- **WORK TO BE COMPLETED**
Go through the entries below and copy every line that holds the word "each".

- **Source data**
•••

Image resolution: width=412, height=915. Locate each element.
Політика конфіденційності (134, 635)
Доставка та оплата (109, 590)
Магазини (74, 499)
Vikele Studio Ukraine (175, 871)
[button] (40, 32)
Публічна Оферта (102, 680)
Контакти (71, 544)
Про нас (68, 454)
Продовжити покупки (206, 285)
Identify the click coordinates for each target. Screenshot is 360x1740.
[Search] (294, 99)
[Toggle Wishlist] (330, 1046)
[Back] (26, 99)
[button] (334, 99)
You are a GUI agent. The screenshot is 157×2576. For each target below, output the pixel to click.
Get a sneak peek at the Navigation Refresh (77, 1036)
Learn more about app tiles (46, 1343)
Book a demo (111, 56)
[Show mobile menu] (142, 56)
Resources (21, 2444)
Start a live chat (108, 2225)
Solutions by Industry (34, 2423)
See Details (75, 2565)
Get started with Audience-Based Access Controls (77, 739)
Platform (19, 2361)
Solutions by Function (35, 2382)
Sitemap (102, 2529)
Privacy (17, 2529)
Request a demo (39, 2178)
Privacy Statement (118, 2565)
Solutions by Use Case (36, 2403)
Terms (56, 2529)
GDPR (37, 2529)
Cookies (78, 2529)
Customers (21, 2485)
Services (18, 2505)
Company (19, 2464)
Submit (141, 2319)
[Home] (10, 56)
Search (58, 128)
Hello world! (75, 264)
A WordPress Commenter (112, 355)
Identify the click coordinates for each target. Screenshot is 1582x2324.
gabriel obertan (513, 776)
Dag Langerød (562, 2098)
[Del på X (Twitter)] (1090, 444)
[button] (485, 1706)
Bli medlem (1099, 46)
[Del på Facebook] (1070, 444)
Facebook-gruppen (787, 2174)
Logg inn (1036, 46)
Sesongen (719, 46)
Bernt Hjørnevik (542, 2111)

•••

- **ANSWER**
Image resolution: width=412, height=915. Locate each element.
Identify the click coordinates for each target. Screenshot is 360x1740.
You are a GUI agent. The screenshot is 157×2576. For each target below, output the pixel to click.
Identify the click coordinates for each target. Screenshot is 1582x2324.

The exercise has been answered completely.